Cette prise de position intervient alors que le Premier ministre Sébastien Lecornu a demandé un "moratoire sur toutes les décisions relatives" à la question de l'eau, afin de calmer la colère agricole, en janvier.
Il faut "au minimum, arrêter l'usage de pesticides de synthèse dans les aires d'alimentation des captages d'eau potable", jugent les scientifiques, pour qui "l'inaction est irresponsable et coupable pour les générations à venir".

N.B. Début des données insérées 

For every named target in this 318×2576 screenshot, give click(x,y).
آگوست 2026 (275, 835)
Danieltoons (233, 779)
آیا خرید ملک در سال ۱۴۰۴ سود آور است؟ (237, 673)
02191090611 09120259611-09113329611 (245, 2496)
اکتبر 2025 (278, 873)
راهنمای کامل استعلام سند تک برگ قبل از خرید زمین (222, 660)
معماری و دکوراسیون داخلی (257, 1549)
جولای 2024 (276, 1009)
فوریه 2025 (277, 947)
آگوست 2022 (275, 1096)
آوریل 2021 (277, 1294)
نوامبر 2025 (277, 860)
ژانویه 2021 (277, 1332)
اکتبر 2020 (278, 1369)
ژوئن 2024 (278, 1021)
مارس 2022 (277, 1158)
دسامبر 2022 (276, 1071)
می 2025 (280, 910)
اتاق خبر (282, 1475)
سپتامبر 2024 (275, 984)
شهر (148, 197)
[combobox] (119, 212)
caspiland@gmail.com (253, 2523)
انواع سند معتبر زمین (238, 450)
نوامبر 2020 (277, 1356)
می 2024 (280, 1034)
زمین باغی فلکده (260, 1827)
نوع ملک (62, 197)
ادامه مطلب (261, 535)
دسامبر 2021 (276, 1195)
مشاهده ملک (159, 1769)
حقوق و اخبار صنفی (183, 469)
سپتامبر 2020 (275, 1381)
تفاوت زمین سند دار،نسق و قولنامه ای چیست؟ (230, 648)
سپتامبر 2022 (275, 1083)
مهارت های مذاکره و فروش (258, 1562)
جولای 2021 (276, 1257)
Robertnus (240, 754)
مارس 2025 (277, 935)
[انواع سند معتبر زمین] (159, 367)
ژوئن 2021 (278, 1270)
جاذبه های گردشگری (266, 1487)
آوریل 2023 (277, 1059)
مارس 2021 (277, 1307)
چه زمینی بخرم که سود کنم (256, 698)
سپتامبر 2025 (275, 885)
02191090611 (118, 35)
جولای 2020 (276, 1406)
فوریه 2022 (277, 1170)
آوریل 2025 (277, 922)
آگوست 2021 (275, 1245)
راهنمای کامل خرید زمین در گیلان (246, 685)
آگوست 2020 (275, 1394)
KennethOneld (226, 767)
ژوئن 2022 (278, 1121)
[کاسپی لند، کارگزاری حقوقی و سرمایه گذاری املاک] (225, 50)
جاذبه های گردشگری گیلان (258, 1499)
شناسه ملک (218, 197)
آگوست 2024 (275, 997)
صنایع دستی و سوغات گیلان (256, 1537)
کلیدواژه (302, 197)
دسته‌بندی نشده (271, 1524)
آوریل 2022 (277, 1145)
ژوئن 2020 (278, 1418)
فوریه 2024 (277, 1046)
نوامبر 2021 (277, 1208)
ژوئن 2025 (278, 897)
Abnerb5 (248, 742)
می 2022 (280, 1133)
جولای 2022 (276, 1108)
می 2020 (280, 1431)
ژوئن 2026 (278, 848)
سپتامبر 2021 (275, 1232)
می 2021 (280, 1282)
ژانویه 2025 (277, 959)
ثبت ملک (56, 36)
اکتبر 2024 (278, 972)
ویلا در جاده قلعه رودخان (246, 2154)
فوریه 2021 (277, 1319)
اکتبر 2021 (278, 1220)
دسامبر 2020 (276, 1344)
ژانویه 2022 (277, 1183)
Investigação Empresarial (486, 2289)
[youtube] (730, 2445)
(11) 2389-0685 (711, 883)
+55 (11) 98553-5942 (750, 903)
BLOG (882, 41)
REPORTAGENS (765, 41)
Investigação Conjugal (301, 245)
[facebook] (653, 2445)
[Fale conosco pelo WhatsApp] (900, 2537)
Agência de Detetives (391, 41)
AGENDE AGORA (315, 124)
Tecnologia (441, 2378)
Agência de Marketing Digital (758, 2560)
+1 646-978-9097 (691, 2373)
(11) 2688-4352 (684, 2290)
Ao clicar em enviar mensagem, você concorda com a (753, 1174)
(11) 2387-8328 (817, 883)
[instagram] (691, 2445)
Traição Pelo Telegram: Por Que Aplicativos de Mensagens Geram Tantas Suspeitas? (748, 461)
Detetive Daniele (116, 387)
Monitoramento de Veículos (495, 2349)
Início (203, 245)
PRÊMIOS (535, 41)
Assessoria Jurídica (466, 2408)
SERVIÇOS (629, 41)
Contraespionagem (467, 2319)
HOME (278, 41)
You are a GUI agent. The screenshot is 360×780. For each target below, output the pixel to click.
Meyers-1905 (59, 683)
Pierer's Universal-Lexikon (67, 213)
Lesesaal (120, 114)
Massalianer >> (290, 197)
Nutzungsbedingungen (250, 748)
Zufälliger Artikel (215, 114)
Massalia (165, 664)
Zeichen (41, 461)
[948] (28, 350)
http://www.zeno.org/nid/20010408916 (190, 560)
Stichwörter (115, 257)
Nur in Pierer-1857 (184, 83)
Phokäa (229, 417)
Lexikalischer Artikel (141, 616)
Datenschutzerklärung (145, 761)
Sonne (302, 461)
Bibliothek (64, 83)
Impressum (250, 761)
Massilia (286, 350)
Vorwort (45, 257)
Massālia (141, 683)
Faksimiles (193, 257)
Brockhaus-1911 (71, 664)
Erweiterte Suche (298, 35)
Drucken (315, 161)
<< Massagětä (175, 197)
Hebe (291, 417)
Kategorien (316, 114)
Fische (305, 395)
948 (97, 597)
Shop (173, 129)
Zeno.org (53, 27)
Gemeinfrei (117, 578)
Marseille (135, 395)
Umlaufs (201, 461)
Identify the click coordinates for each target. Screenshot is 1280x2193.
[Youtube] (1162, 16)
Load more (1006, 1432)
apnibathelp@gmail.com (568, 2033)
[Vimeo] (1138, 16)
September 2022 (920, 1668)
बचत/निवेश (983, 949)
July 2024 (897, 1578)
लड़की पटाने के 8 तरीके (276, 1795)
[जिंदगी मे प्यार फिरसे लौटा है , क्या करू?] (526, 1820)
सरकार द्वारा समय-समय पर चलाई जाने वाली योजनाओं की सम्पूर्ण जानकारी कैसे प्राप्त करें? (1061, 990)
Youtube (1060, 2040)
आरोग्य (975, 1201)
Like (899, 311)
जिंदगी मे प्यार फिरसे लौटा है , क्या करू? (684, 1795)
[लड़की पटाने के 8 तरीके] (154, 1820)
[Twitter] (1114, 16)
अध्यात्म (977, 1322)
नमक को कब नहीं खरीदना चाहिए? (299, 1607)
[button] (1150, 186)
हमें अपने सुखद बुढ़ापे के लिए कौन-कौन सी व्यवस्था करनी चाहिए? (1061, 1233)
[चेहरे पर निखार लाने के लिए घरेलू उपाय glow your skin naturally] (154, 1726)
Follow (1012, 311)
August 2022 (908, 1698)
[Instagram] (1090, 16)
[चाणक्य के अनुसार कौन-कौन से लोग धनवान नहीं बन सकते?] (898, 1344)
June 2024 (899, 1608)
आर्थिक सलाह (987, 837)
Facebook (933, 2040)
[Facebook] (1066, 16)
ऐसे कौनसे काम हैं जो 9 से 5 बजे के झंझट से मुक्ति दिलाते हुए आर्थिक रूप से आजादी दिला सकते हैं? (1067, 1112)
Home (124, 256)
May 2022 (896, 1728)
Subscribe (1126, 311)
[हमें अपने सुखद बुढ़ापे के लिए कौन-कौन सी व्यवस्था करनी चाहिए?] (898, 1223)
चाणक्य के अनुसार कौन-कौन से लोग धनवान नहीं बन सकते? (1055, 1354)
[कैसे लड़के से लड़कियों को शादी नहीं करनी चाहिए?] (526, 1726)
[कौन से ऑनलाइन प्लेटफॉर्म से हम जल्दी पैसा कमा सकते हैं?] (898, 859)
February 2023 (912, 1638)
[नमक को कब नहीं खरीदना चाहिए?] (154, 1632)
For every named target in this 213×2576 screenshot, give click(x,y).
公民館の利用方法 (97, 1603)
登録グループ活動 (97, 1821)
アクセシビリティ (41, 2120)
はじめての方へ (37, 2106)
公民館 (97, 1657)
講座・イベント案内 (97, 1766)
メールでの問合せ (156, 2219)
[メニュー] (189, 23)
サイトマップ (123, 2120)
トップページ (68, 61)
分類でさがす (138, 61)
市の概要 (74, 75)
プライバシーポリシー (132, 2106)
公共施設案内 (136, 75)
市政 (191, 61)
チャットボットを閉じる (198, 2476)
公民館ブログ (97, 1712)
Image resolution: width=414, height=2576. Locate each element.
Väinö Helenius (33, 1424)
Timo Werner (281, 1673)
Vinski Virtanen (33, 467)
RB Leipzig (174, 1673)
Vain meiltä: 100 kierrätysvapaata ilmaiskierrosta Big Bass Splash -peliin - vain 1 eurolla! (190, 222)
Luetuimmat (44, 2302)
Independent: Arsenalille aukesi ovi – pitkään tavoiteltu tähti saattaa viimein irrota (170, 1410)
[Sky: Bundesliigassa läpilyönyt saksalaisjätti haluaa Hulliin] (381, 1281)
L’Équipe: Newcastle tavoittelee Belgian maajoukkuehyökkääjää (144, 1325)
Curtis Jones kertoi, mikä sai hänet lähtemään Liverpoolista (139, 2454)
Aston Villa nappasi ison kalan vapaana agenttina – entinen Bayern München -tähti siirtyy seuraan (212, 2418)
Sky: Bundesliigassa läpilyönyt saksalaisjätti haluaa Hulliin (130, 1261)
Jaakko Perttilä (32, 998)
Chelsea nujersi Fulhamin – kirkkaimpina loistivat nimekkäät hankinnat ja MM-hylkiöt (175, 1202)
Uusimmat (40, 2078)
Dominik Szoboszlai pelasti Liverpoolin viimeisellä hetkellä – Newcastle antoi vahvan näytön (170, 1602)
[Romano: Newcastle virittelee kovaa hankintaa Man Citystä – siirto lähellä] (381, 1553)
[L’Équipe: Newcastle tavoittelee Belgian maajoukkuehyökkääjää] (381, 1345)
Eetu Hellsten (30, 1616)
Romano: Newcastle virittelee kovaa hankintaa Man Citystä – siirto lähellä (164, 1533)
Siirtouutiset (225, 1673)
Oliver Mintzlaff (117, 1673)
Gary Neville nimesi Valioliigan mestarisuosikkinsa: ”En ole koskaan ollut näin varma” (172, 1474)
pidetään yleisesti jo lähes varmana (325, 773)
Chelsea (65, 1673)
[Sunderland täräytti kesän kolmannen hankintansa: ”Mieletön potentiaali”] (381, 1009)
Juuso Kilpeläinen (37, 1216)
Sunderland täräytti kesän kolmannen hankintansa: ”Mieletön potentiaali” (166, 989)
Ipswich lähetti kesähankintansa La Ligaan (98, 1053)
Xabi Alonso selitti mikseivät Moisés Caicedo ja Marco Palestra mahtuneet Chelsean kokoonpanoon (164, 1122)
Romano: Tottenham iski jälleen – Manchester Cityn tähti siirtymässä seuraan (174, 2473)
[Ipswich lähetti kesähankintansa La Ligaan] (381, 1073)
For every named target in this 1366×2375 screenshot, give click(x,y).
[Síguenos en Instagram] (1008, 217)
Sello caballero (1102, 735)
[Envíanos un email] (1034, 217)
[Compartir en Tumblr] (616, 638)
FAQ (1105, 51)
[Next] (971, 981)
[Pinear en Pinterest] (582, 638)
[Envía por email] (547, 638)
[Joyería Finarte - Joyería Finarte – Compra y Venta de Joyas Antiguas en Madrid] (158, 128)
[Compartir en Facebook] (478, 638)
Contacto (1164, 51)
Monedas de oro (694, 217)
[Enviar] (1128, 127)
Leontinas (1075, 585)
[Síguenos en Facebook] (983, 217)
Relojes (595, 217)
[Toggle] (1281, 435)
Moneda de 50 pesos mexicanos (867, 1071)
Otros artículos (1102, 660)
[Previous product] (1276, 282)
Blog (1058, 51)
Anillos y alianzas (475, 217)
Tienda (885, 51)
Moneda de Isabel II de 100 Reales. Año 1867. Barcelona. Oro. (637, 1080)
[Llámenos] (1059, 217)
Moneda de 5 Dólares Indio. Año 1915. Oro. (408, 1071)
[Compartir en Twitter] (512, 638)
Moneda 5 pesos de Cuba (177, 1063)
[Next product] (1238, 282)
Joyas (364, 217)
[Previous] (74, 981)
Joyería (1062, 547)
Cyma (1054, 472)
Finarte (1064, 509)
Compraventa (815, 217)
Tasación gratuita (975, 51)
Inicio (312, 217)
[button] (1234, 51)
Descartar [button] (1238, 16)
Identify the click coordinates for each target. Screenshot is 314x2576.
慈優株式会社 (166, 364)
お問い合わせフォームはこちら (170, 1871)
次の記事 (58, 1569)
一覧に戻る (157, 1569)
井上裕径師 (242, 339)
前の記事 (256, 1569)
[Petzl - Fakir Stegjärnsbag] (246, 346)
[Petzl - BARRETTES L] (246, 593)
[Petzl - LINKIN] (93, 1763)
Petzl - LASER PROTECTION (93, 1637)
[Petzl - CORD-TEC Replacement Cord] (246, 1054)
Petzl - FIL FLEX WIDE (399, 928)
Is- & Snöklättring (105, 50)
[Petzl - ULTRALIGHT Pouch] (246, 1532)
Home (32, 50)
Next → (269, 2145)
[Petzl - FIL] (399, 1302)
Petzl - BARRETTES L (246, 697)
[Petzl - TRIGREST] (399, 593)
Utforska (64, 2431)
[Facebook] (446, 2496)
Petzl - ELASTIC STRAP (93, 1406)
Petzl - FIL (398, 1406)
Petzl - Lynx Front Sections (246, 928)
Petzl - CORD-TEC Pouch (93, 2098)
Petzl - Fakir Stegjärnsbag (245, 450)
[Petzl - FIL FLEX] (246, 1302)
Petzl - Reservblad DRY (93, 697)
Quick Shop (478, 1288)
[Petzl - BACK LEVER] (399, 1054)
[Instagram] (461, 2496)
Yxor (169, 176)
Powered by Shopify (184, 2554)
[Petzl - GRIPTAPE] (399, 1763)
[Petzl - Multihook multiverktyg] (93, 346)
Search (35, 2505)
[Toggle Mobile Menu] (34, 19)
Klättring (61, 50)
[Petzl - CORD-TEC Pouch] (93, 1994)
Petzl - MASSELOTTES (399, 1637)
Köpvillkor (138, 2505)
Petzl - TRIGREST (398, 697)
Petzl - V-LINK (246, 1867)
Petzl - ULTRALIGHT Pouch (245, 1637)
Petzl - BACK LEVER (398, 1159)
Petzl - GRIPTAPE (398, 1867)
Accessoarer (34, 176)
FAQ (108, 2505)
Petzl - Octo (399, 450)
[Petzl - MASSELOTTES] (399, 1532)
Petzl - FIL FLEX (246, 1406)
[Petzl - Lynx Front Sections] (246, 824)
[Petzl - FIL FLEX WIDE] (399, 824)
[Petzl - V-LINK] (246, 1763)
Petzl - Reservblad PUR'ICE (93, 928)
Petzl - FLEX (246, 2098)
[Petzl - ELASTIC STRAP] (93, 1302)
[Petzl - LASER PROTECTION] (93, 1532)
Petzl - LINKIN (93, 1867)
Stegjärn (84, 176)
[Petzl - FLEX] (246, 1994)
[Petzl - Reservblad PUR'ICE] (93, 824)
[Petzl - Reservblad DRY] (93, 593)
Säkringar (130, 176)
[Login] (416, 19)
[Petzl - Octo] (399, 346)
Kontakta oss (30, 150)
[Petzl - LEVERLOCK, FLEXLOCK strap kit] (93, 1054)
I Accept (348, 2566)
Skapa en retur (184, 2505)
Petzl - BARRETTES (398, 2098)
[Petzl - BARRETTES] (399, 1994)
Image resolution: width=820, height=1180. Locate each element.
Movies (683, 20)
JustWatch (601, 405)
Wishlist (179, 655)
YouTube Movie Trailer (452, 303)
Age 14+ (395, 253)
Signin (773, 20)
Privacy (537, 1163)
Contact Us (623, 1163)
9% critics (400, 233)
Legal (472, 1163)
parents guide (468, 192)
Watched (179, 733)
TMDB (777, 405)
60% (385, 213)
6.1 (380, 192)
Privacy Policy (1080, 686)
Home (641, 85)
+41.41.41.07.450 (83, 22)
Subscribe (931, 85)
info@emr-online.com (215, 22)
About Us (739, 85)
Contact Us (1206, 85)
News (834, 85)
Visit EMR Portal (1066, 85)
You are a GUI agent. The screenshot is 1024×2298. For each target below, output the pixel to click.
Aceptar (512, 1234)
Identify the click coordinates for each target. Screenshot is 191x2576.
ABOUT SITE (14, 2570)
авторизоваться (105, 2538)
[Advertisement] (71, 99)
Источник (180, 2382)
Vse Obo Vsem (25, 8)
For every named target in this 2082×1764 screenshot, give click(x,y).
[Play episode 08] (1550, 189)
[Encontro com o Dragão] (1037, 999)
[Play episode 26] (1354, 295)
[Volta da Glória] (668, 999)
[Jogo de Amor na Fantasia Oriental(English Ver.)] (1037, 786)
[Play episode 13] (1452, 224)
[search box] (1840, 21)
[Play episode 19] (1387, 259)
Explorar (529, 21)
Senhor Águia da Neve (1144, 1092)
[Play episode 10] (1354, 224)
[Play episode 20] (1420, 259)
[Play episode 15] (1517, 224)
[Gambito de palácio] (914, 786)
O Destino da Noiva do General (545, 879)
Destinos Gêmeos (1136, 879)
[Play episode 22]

Même constat au sujet de la raréfaction de l'eau de la part d'économistes du Conseil d'analyse économique (CAE) dans une tribune publiée par Libération : "ce qui manque, ce n'est ni l'expertise, ni les outils, mais la volonté de les mettre réellement en oeuvre, alors même que le réchauffement climatique rend chaque année l'inaction plus coûteuse".
Les économistes, auteurs d'une note sur le financement de l'eau, déplorent "l'injustice" du financement de la politique de l'eau.
"Les ménages financent la majorité de la politique de l'eau, alors que l'agriculture et l'industrie, grandes consommatrices et sources majeures de pollution, contribuent relativement peu au regard de leur impact réel sur la ressource", déplorent les auteurs de la tribune, pour qui "continuer à différer des réformes pourtant largement consensuelles (...) revient à organiser la pénurie en toute connaissance de cause".
Ces prises de position interviennent le jour où une loi du sénateur Laurent Duplomb facilitant le stockage de l'eau pour les agriculteurs, adoptée au Parlement début juillet, doit faire l'objet d'un débat à l'Assemblée après une pétition réclamant l'abrogation du texte signée par plus de 2,1 millions de personnes.
"Quand des scientifiques alertent, nous devons les écouter", a réagi la ministre de la Transition écologique, Monique Barbut, dans une déclaration transmise à l'AFP.
"Oui, certaines pollutions ont des effets avérés et nous devons agir pour les réduire, en particulier pour protéger les enfants et les femmes enceintes", a-t-elle ajouté, évoquant "un sujet de santé publique".
Contactée par l'AFP, la direction générale de la Santé (DGS) n'avait pas réagi dans l'immédiat.